Offshore drilling: Is it worth the risk?
26 August 2010
I’m sitting on the heli-deck of the Arctic Sunrise near a small group of islands located at the end of the Florida Keys in the United States. As I write, a dolphin is in the lights of the ship teaching her calf to hunt fish. I watch them playing and think, ‘What if the oil had pushed its way down here and choked these dolphins? Why do we need to take such drastic risks?
The day has been long and hard, but rewarding. We ventured out to a beautiful dive site early this morning called the Sherwood Forest. Chuck Messing and Jose Lopez from NOVA South Eastern University were taking sponge samples, looking for dispersant chemicals or traces of oil from the Deepwater Horizon spill.

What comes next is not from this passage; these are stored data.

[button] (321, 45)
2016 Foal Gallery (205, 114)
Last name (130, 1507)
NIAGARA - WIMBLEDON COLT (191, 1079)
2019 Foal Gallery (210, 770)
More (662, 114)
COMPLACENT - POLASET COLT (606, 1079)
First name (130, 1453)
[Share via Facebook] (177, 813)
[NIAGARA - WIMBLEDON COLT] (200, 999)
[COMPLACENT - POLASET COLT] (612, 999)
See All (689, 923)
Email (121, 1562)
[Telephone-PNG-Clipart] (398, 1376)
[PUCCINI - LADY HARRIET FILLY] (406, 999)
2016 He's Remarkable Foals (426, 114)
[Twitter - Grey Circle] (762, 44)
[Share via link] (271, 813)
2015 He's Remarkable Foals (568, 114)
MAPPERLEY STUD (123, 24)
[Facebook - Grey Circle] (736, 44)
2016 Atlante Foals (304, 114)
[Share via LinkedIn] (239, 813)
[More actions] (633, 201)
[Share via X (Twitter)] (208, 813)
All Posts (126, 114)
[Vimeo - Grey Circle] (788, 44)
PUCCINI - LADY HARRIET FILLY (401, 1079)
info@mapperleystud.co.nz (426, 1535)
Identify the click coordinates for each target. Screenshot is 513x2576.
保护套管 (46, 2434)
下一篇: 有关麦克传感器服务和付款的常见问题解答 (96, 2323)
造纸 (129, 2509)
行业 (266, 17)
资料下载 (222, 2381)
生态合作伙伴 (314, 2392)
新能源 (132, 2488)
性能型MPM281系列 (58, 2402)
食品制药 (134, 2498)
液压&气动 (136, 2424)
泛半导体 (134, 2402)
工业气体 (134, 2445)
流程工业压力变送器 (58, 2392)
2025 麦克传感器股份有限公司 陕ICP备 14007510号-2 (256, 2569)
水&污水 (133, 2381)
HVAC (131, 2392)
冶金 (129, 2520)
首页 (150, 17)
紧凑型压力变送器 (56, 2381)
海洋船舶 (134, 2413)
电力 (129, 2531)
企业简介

The sponges filter thousands of litres of seawater each. Day. If the oil has gotten this far, our little sponge friends will be the first to know.
Tomorrow we set off to do more diving at sites we’ve mapped out for exploration. While the sun beats down on this green steel ship, the crew is committed to complete the necessary research. Like many, we’re sceptical that the oil could have just ‘disappeared’. Last week scientists reported that up to 80 per cent of the oil was still lurking underneath the surface. The question is, where is it, and what damage is it doing?
The gulf oil spill has been a catalyst in many regards. I feel that we can’t continue on this road of pollution dependence – it’s leading us nowhere. I believe it’s time for change.